■ Task statement
When you return the lines below, go from the first through the line with "You are a computer-use agent. The width", keep them exact, and leave out every picture.

*** Material for the task

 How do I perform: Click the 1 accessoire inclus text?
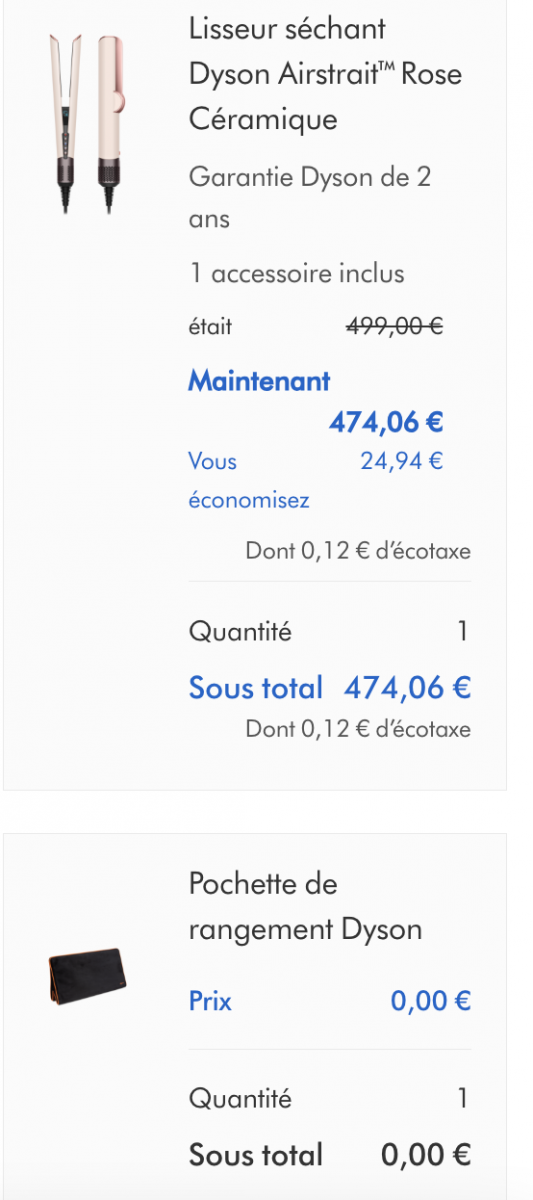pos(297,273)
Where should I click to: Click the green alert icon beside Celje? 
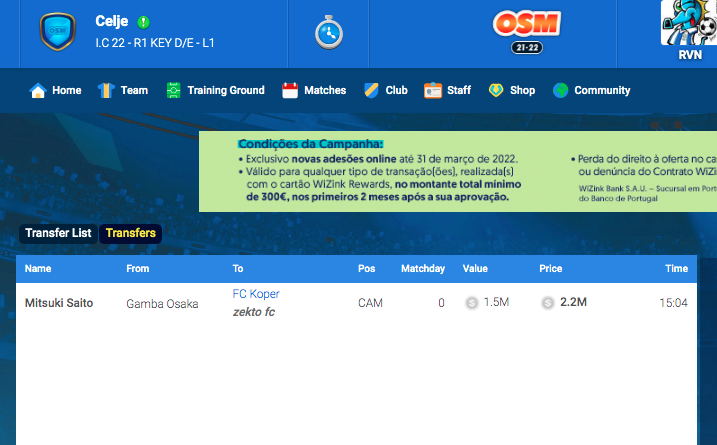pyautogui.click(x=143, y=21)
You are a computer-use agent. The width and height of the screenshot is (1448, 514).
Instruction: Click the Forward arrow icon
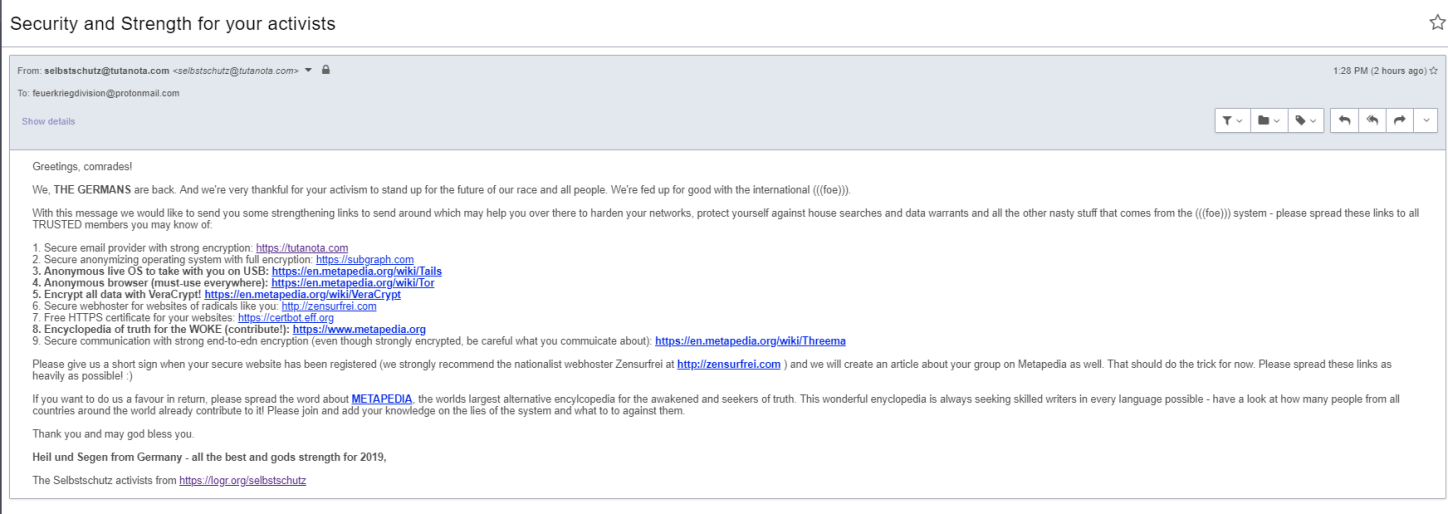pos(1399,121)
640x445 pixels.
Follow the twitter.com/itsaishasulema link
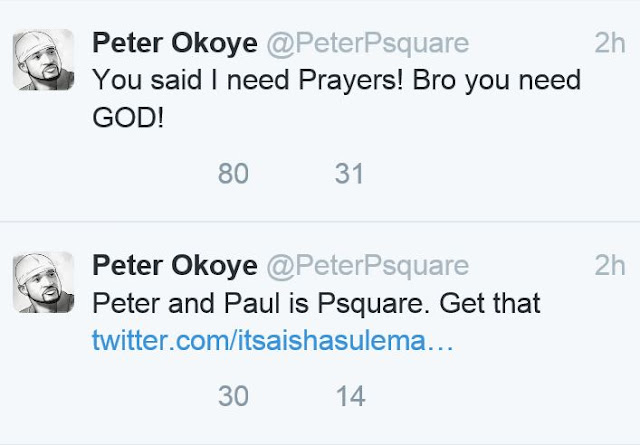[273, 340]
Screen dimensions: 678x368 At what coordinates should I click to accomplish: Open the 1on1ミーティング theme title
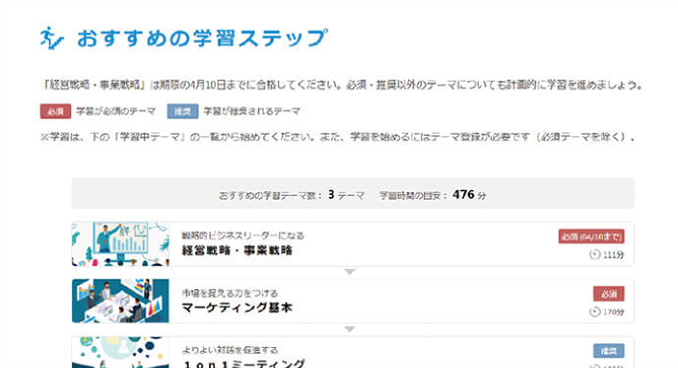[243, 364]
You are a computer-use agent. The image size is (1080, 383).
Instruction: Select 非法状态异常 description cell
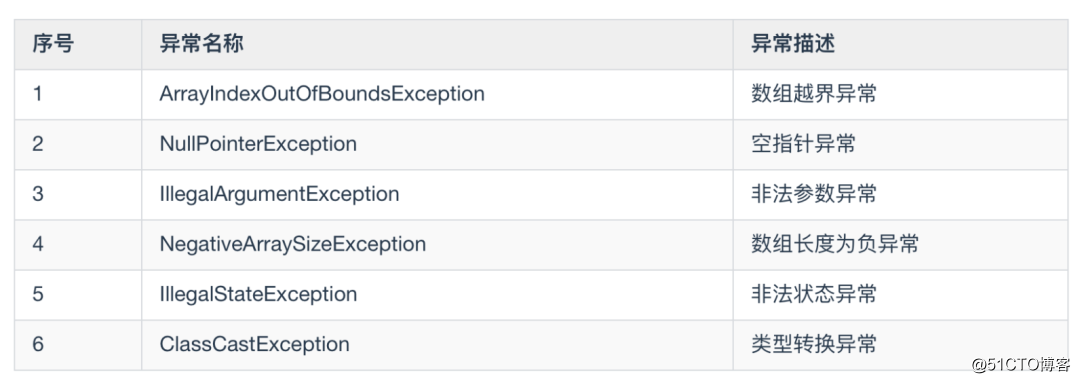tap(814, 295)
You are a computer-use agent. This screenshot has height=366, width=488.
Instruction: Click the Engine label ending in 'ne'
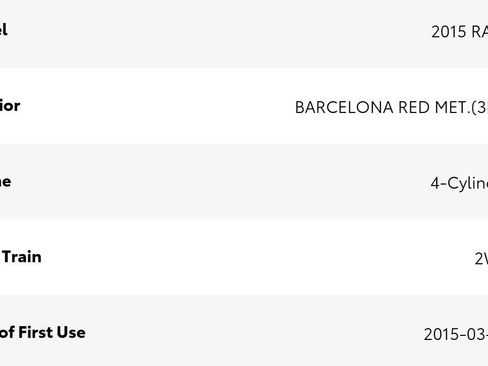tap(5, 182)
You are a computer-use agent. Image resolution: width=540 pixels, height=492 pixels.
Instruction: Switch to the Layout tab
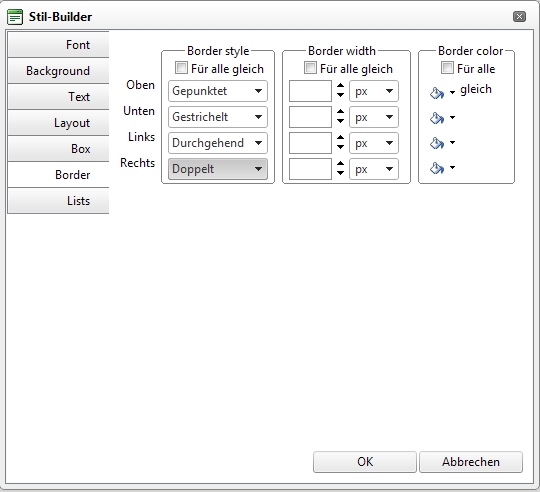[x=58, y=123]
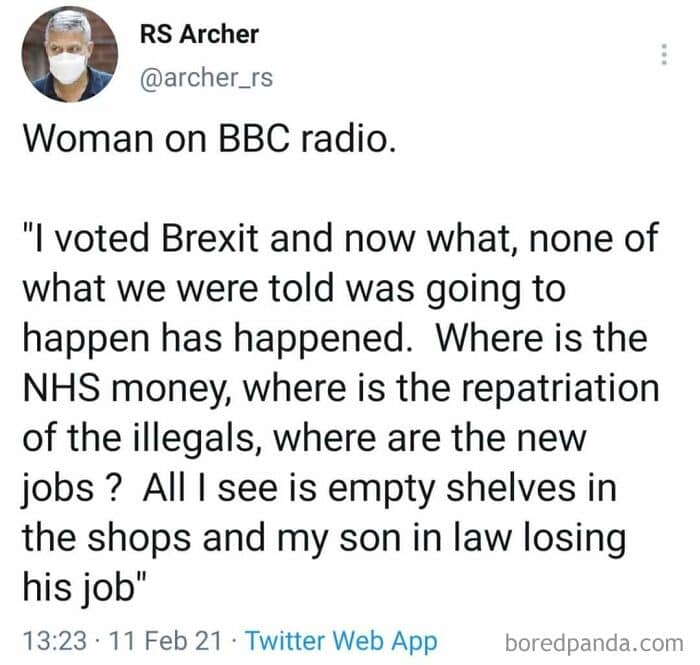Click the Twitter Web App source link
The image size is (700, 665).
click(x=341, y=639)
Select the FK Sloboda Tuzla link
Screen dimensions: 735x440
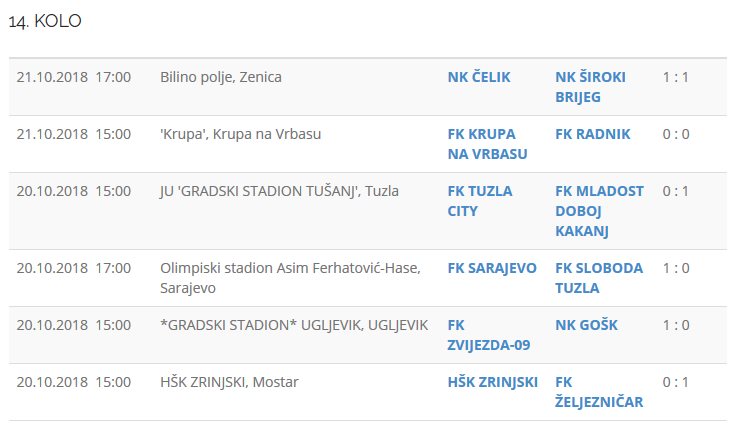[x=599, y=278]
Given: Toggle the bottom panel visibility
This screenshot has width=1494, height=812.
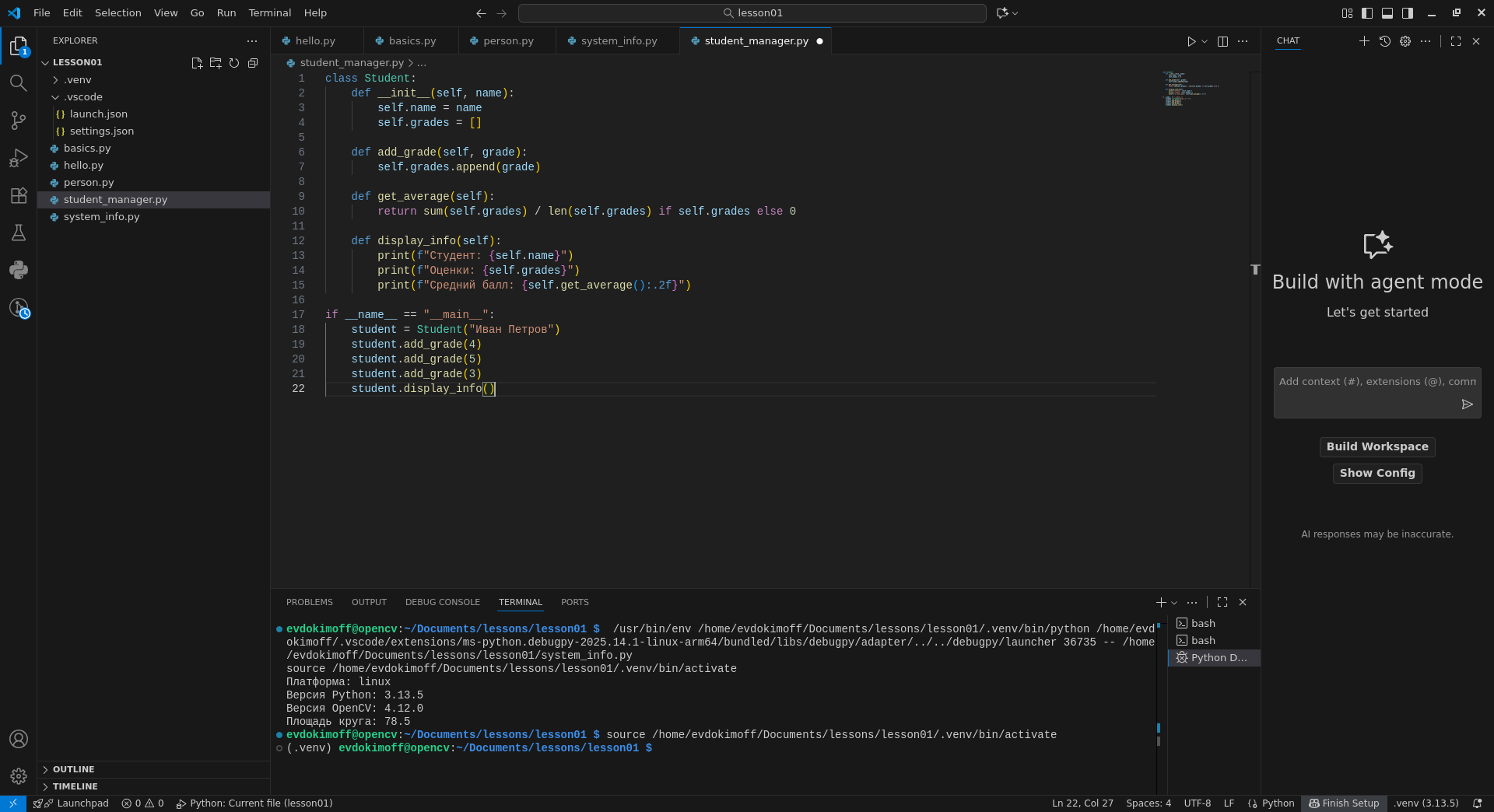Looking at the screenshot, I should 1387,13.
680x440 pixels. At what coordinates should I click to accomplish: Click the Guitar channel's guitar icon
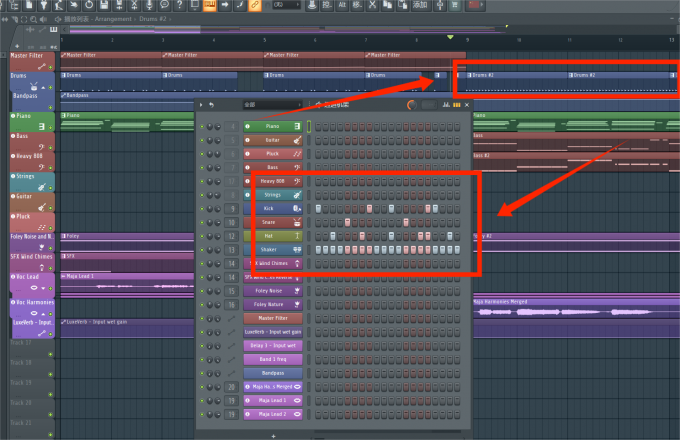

******

■ Solution for this task
 How do I perform: Click the 1 accessoire inclus text?
pos(297,273)
Where should I click to: Click the green alert icon beside Celje? 
pyautogui.click(x=143, y=21)
You are a computer-use agent. The width and height of the screenshot is (1448, 514).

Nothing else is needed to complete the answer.